- **Extracted records**:

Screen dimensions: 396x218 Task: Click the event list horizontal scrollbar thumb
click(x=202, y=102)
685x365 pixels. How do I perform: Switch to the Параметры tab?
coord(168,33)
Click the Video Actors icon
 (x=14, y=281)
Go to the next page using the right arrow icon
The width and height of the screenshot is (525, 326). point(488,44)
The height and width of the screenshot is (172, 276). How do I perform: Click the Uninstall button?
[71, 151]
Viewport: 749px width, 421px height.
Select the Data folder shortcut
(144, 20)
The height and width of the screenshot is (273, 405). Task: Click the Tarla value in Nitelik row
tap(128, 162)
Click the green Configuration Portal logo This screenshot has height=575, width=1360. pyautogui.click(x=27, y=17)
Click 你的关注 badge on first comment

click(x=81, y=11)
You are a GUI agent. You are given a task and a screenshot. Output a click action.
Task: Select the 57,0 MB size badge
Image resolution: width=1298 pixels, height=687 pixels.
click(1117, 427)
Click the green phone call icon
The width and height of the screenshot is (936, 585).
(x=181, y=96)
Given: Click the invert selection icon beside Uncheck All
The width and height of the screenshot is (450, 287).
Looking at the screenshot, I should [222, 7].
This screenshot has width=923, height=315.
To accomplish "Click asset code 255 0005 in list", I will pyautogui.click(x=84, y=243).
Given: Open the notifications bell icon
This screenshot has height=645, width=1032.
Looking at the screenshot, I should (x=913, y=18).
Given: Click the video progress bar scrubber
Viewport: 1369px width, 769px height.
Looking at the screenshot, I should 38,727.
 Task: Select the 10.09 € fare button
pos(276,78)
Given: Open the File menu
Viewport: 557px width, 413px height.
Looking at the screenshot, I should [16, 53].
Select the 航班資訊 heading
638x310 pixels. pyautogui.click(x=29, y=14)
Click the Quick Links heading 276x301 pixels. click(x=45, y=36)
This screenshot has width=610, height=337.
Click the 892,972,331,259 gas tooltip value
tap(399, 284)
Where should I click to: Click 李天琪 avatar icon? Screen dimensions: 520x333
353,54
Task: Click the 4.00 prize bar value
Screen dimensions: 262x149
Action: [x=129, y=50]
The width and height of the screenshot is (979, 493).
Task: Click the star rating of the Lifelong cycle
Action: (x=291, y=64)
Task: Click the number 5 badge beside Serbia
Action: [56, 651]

- **Task details**: Could every record be printed again exactly as it reads?

- **Final answer**:
Screen dimensions: 396x218 Task: Click the event list horizontal scrollbar thumb
click(x=202, y=102)
685x365 pixels. How do I perform: Switch to the Параметры tab?
coord(168,33)
Click the Video Actors icon
 (x=14, y=281)
Go to the next page using the right arrow icon
The width and height of the screenshot is (525, 326). point(488,44)
The height and width of the screenshot is (172, 276). How do I perform: Click the Uninstall button?
[71, 151]
Viewport: 749px width, 421px height.
Select the Data folder shortcut
(144, 20)
The height and width of the screenshot is (273, 405). Task: Click the Tarla value in Nitelik row
tap(128, 162)
Click the green Configuration Portal logo This screenshot has height=575, width=1360. pyautogui.click(x=27, y=17)
Click 你的关注 badge on first comment

click(x=81, y=11)
You are a GUI agent. You are given a task and a screenshot. Output a click action.
Task: Select the 57,0 MB size badge
Image resolution: width=1298 pixels, height=687 pixels.
click(1117, 427)
Click the green phone call icon
The width and height of the screenshot is (936, 585).
(x=181, y=96)
Given: Click the invert selection icon beside Uncheck All
The width and height of the screenshot is (450, 287).
Looking at the screenshot, I should [222, 7].
This screenshot has width=923, height=315.
To accomplish "Click asset code 255 0005 in list", I will pyautogui.click(x=84, y=243).
Given: Open the notifications bell icon
This screenshot has height=645, width=1032.
Looking at the screenshot, I should (x=913, y=18).
Given: Click the video progress bar scrubber
Viewport: 1369px width, 769px height.
Looking at the screenshot, I should 38,727.
 Task: Select the 10.09 € fare button
pos(276,78)
Given: Open the File menu
Viewport: 557px width, 413px height.
Looking at the screenshot, I should [16, 53].
Select the 航班資訊 heading
638x310 pixels. pyautogui.click(x=29, y=14)
Click the Quick Links heading 276x301 pixels. click(x=45, y=36)
This screenshot has width=610, height=337.
Click the 892,972,331,259 gas tooltip value
tap(399, 284)
Where should I click to: Click 李天琪 avatar icon? Screen dimensions: 520x333
353,54
Task: Click the 4.00 prize bar value
Screen dimensions: 262x149
Action: [x=129, y=50]
The width and height of the screenshot is (979, 493).
Task: Click the star rating of the Lifelong cycle
Action: (x=291, y=64)
Task: Click the number 5 badge beside Serbia
Action: [56, 651]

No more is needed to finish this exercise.